No, I’ve never wanted them.
“I had an argument with Jacqueline Bisset once about this. I couldn’t understand why women don’t want to have children.”
What did she say?
“She was
enjoying her career. She was genuine. She was a gorgeous woman. She just said, ‘No, I don’t see me as a mother.’ ”
——————————
I ask about his hair, which, he says, “is just hair, and it won’t lie down”. I ask him about his experience of sex, drugs and rock’n’roll and he says, “There was a lot of sex, but not many drugs. I
never really was a druggie.” I ask him about death, which he says has bothered him a few times. “I had a little bout where I had cancer in the throat.” In 2000, surgeons had to cut through Stewart’s
vocal cords to remove a malignancy, meaning Stewart not only had to contemplate mortality, he also had to think about what his life might be if he survived but the treatment robbed him of his voice.
“Some near plane crashes. Those things help you grow up, you know. This ain’t gonna go on for ever. Make amends.”

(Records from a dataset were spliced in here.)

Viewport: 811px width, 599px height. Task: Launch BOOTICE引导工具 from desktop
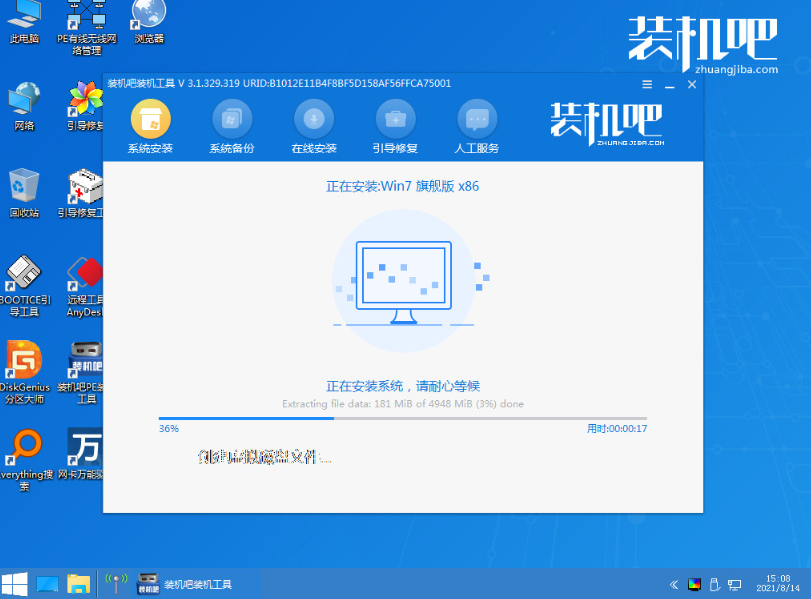click(x=24, y=274)
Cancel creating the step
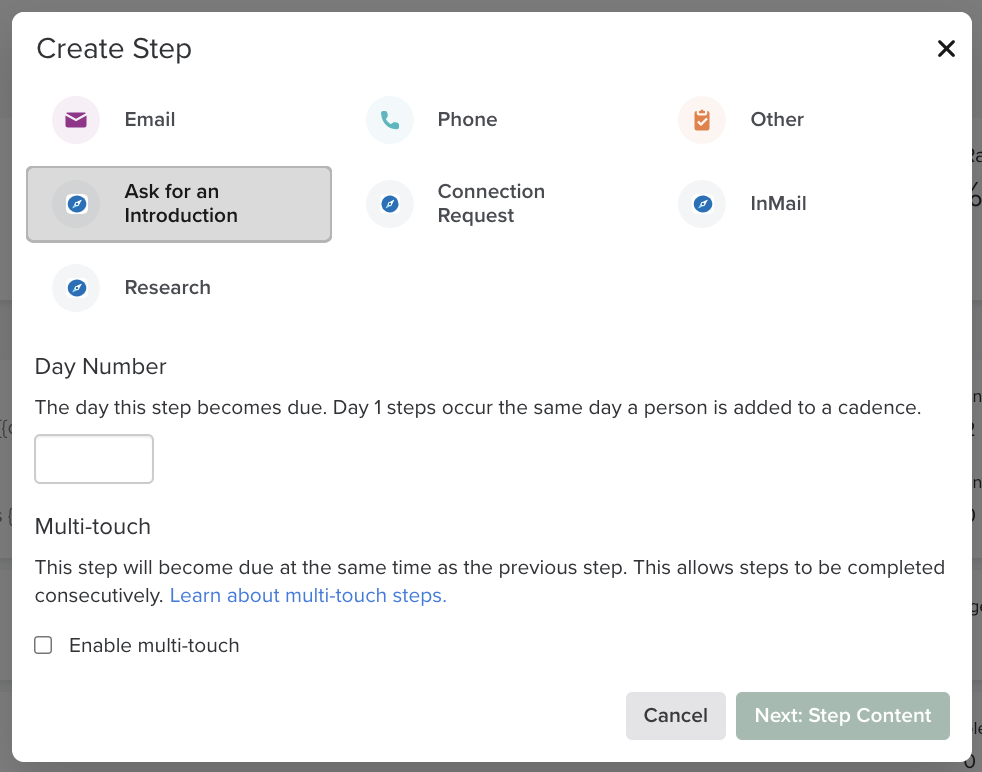This screenshot has width=982, height=772. (x=675, y=715)
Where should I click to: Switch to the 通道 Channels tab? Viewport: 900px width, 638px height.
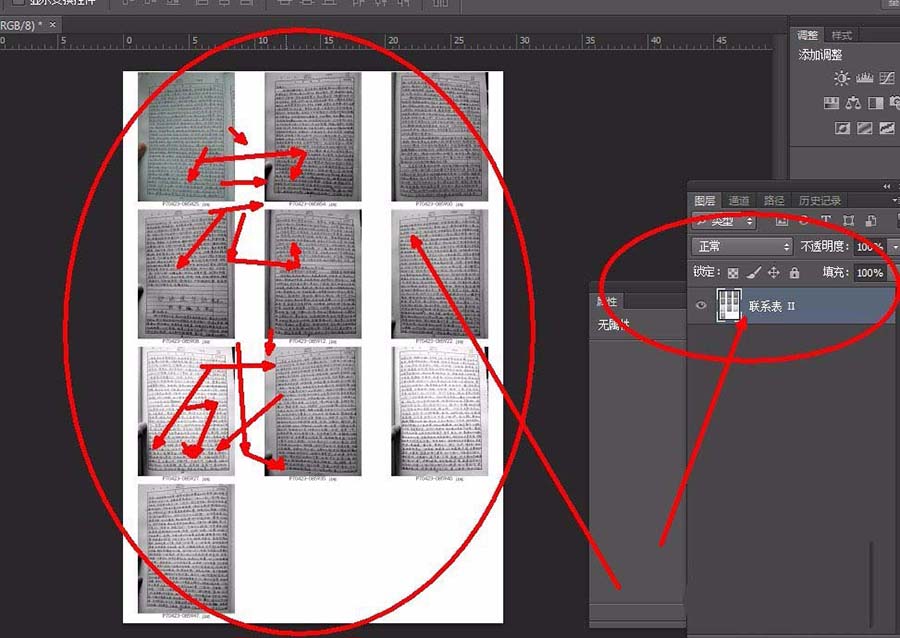[x=740, y=200]
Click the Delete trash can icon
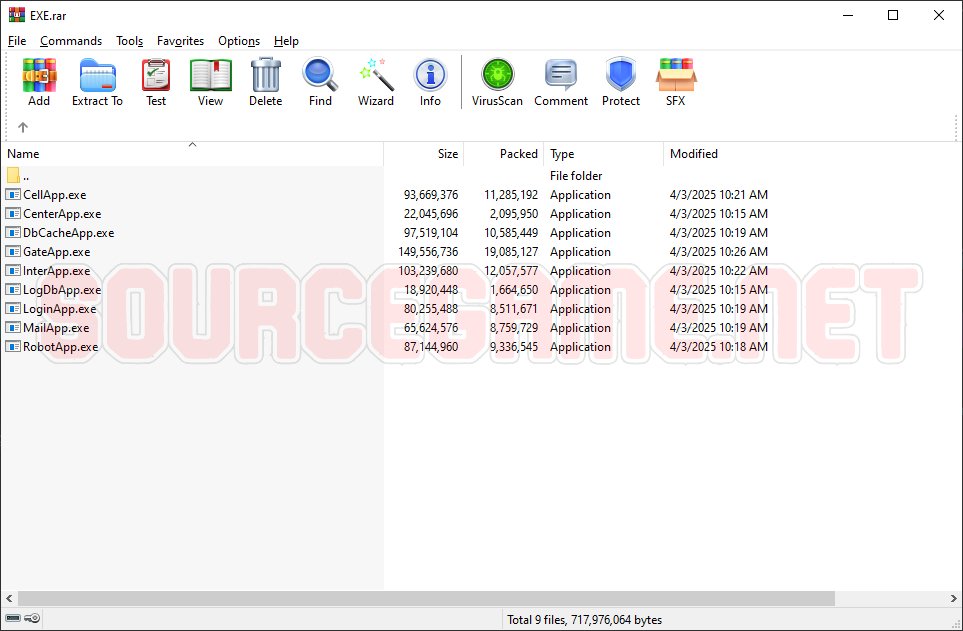This screenshot has height=631, width=963. click(x=265, y=82)
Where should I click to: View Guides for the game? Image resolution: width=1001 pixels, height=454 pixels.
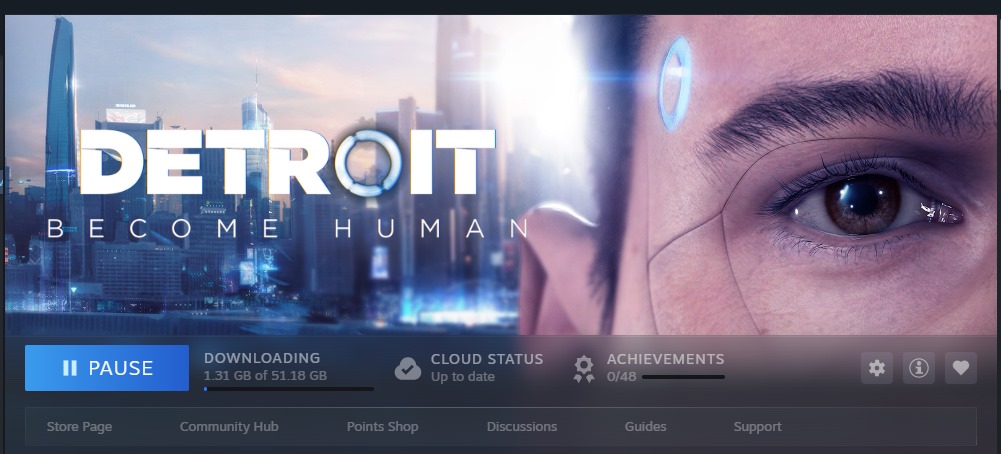pyautogui.click(x=645, y=427)
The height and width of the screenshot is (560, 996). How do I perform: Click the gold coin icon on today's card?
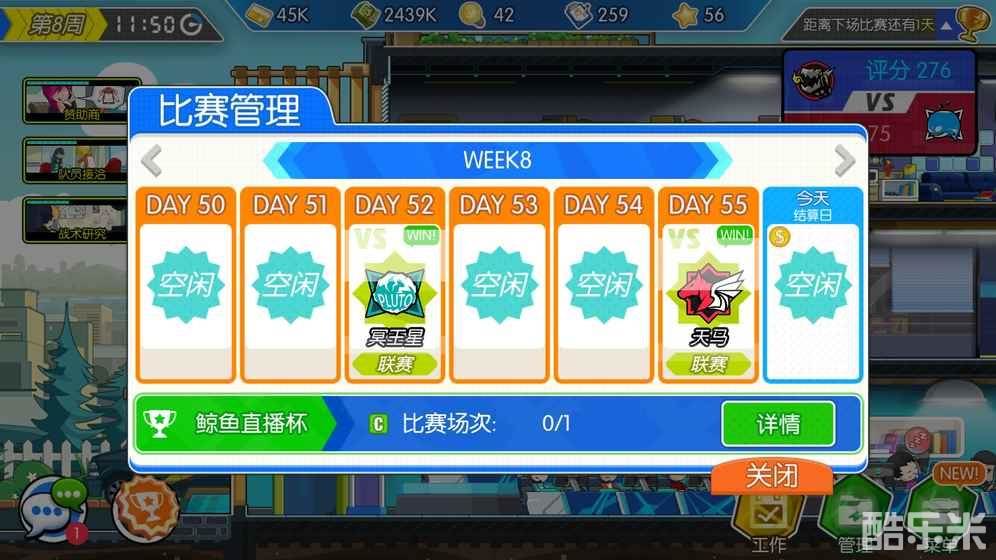tap(779, 237)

Does he formally apologise to people?
“Oh yeah. I’m good at that. Really good.”
When was the last time?
“That’s personal. I can’t tell you that.”

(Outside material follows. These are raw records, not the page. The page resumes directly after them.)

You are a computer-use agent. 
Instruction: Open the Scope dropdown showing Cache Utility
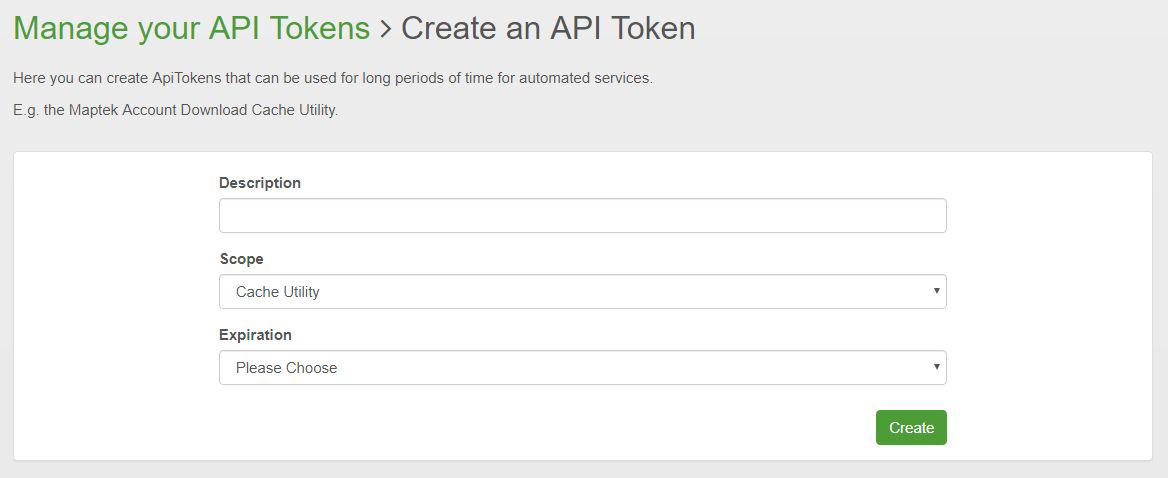582,292
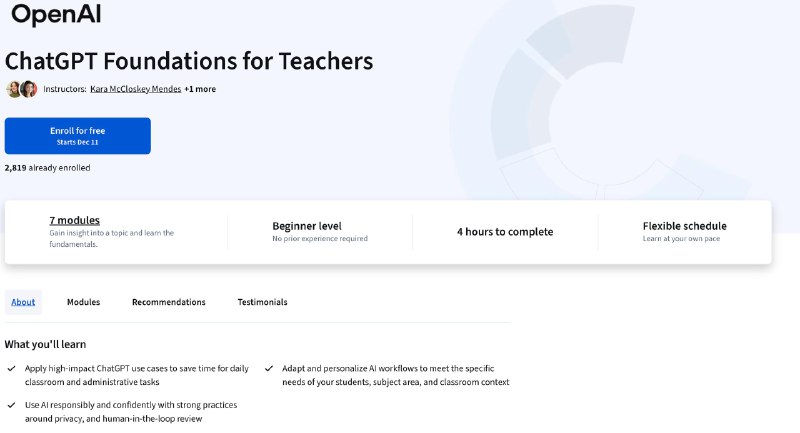Click checkmark beside "Apply high-impact ChatGPT use cases"
This screenshot has width=800, height=433.
10,368
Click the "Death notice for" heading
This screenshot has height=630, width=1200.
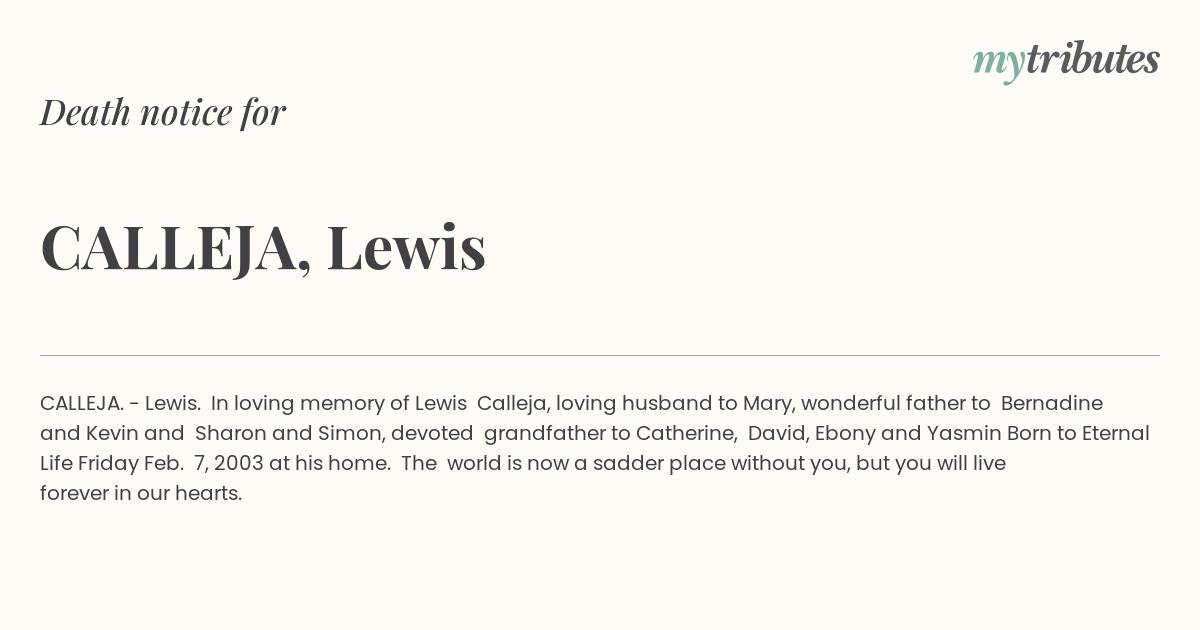coord(163,112)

I have time for one final question. I ask Stewart why the first cut is the deepest, according to the title of his 1976 hit. It’s a conversation I’ve had with my friend Martha, who has always argued there’s no reason why the third cut needn’t be the deepest, or the 17th – whichever one you bleed to death from, basically.
“You’ll have to ask Cat Stevens,” says Stewart, who answers this question like he answers most questions, without blinking, and as if it’s not the first time he’s considered it. “I didn’t write it; I just made it famous. But I would imagine it’s your first heartbreak.” I accept this and make to pack up my things and leave, but Stewart is still warming to his theme.
“When I broke up with Rachel [Hunter], that was my big heartbreak,” he says.
I do some maths: Stewart’s marriage to Rachel Hunter ended in 2006, which means Stewart was almost 60 the first time he had his heart broken.
That must have been a shock, I say.
“For a man who’s always got his own way? Yeah. I didn’t have the tools to cope. It had never happened to me. I didn’t know how to see it. I didn’t notice that she wasn’t quite as interested in seeing me as she [had been]. I was in smithereens. But she was too young.” Hunter was 37 when they divorced.
Did Penny save him?
“No. I
saved myself,” he says. “But she helped.”
——————————
Now, our time truly is up; Stewart’s hairdresser is waiting for him. (He is ever so pleased he’s hung on to the hair, he’d said earlier. Would he have got a hair transplant if he’d lost it? “I
probably would,” he said.)
Stewart hugs me goodbye, says he doesn’t feel as if he’s answered my questions properly, congratulates me on the dress again and calls me Holly one last time.
I head for the door.
“Where you going now, anyway?” he asks.
Zara, then Archway, I say, quite truthfully.
“Girl after
my own heart,” he says. “Girl after my own heart.”